Wednesday, April 8, 2020

Public and private sectors come together to find solutions for Arizona's water issues


By Chris Lang | Mar 9, 2020

Az chamber meeting 1000
Lawmakers and business leaders in Arizona discuss water supply issues. | Photo Courtesy of Business for Water Stewardship

The Business for Water Stewardship along with local and national companies and lawmakers in Arizona met recently to discuss how to conserve the state’s water supply.

For nearly two decades, Arizona has dealt with drought conditions. The meeting of private and public sectors in February was an effort to find ways to protect the state’s water supply while supporting future economic development.

“We want to be in Arizona forever to invest in communities and jobs and we need to have certainty around water in the long term,” Todd Reeve, director of the Business for Water Stewardship, said in an interview on March 6. "We need a policy and we need to know what businesses need to continue to invest." 

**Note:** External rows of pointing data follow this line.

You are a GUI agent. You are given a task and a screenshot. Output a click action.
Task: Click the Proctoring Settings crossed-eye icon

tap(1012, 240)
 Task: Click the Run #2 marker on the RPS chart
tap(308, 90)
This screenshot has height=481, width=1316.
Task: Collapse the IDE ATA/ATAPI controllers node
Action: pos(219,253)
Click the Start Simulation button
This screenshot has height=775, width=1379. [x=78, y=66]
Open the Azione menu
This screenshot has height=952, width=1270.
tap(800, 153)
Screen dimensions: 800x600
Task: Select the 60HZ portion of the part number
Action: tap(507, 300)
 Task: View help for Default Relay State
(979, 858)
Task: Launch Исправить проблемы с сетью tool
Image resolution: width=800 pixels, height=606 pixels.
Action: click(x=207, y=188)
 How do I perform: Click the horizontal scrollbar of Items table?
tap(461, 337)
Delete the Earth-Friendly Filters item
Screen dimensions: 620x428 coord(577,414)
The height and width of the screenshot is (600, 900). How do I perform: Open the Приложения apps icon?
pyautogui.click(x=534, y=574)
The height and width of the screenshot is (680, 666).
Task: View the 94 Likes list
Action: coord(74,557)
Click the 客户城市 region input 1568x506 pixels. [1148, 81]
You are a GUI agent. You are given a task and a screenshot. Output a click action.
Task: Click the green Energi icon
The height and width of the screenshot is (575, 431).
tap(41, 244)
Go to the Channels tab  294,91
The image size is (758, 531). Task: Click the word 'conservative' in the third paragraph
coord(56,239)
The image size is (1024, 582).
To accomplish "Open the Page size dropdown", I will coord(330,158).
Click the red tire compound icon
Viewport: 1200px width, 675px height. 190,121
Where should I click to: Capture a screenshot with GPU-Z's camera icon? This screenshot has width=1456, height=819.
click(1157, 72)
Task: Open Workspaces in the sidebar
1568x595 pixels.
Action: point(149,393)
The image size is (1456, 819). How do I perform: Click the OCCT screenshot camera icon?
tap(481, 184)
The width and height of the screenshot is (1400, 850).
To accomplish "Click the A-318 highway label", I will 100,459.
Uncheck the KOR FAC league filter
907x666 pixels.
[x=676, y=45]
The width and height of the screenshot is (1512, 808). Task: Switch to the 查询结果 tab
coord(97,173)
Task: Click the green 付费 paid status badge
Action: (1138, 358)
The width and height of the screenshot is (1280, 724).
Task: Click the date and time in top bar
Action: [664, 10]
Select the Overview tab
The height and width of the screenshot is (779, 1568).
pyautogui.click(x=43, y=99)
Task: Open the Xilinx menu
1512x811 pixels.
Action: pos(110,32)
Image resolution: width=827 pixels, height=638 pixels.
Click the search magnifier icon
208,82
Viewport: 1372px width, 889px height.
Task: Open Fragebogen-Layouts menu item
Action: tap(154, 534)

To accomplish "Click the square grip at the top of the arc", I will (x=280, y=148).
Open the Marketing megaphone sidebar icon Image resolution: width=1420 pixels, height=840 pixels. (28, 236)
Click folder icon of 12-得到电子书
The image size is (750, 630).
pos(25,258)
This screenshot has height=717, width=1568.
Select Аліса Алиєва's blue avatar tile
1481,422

Reeve said that the collaboration of key players from the public and private sectors is a step in the right direction to support initiatives to protect the state’s water supply, such as Lake Mead, especially if a drought happens again.

“What we’re seeing is the corporate sector is very much realizing the challenges to solve this [water problem],” Reeve said.

In 2019, Congress approved a multi-state drought plan that required water use cutbacks and conservation methods to preserve the Colorado River resources.

The measure was billed as a first step to protect water resources.

While the Business for Water Stewardship makes an effort to bring key players together to address water availability in the state, the Legislature also recognizes the severity of the situation.

According to AZ Big Media, the Legislature has proposed at least 40 bills this year related to water sustainability.

The legislations address groundwater supplies and efforts for improved management and protection, among other areas of concern.

Reeve noted that it is critical for the state to address the water supply to keep businesses investing in Arizona. He said it’s about thinking forward and also perhaps redefining what the classification of a drought means.

After 19 years of drought, is that the issue or is it climate change, he said.